Danish international distributor LevelK will start world sales of Norwegian director Henrik Martin Dahlsbakken’s action adventure thriller “Cave” at New Nordic Films, the market of the 44th Norwegian Intl. Film Festival in Haugesund. The market unspools at the Scandic Maritim Hall Aug. 23-26.
“Cave,” Dahlsbakken’s third feature, will close the festival Aug. 25. “In Haugesund, we will introduce it to the international market for real,” said LevelK CEO Tine Klint. LevelK handled Norwegian-Kurdish director Halkawt Mustafa’s drama “El Clásico” (2015), which won two prizes at New York’s Tribeca Film Festival, and Norwegian director Aslaug Holm’s documentary, “Brødre” (“Brothers”), licensed to 24 countries.
“I see many talented Norwegian filmmakers and a huge variety of features that we can also market internationally – there is a tremendous curiosity and creativity both in storytelling and financial structures,” Klint said, announcing at Haugesund that she has also acquired the Norwegian director Izer Allu’s feature debut, “Hunting Flies.”
Dahlsbakken, who scripted, directed and produced “Cave,” has described the film as “probably my most ambitious project so far,” after his 2015 debut Returning Home” and this year’s “Sensommer” (Late Summer); he currently has 1920s-set thriller “The Outlaws” (“De fredløse), in post, and is developing “Cave 2.”
Shot in Norway and Mexico, starring Heidi Toini, Benjamin Helstad, Mads Sjøgård Pettersen and Ingar Helge Gimle, “Cave” follows a a group of former military elite operatives who set out to explore an uncharted abyss, not knowing their worst nightmare is waiting for them deep beneath the ground. It was lensed and co-produced for FilmBros by Dahlsbakken’s brother, Oskar Dahlsbakken.

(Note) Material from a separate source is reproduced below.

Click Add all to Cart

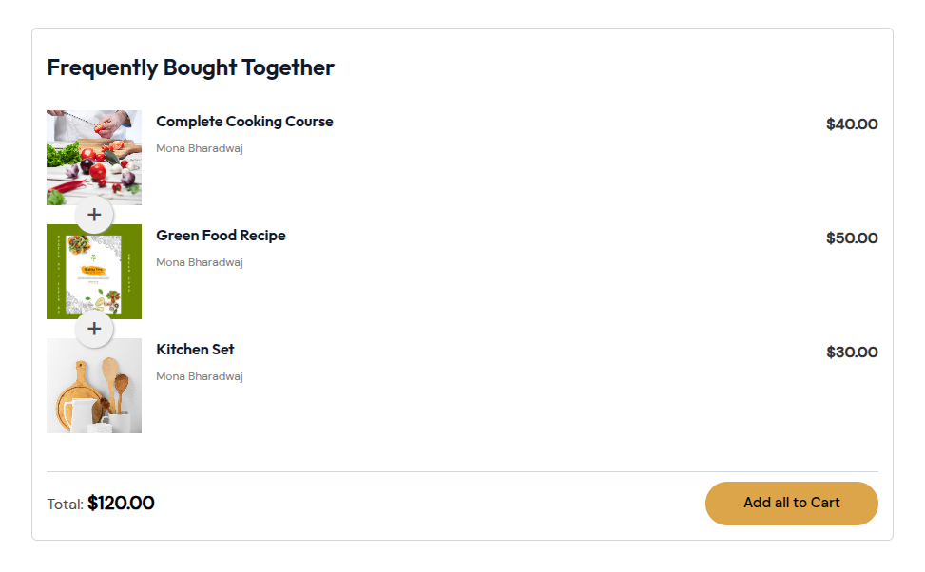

“Hunting Flies,” scripted by and produced by Aliu, co-produced by Khalid Maimouni for Storyline Pictures, and starring Burhan Amiti, is set the day when Ghani, an idealistic teacher, has lost his job. In a final attempt to get it back he locks his students inside the classroom and forces them to try to resolve a generation-long conflict between their villages.
Outside Norway, Klint has inked a pact for Danish director Rasmus Heisterberg’s directorial debut, “In the Blood” (“I blodet”). The writer/co-writer of films by Nikolaj Arcel, Mikkel Nørgaard, Søren Kragh-Jacobsen sets a story that follows a medical student who share an apartment with three friends during the happy-go-lucky days in Copenhagen. But Simon is not ready to leave the party, drink and chase girls, while the others want to sell the apartment, steadily gravitating towards the safe haven of adulthood. Pic stars Kristoffer Bech, Elliot Crosset Hove, Aske Bang and Mads Reuther in the Caroline Schlüter Bingestam production for Profile Pictures feature.
“It is rare that a documentary travels that well,” she said of Holm’s “Brothers” (2015), which has so far screened at 35 international festivals, bringing home seven awards, including best international documentary at Toronto’s Hot Docs; it also won Holm an Amanda, Norway’s national film prize, for best director. The brothers in the film are her own sons, Markus and Lukas – now 14 and 11 years old – whom she filmed over a period of eight years, “to go into the children’s real world and discover truth and original life.” It was produced by Tore Buvarp, for Fenris Film.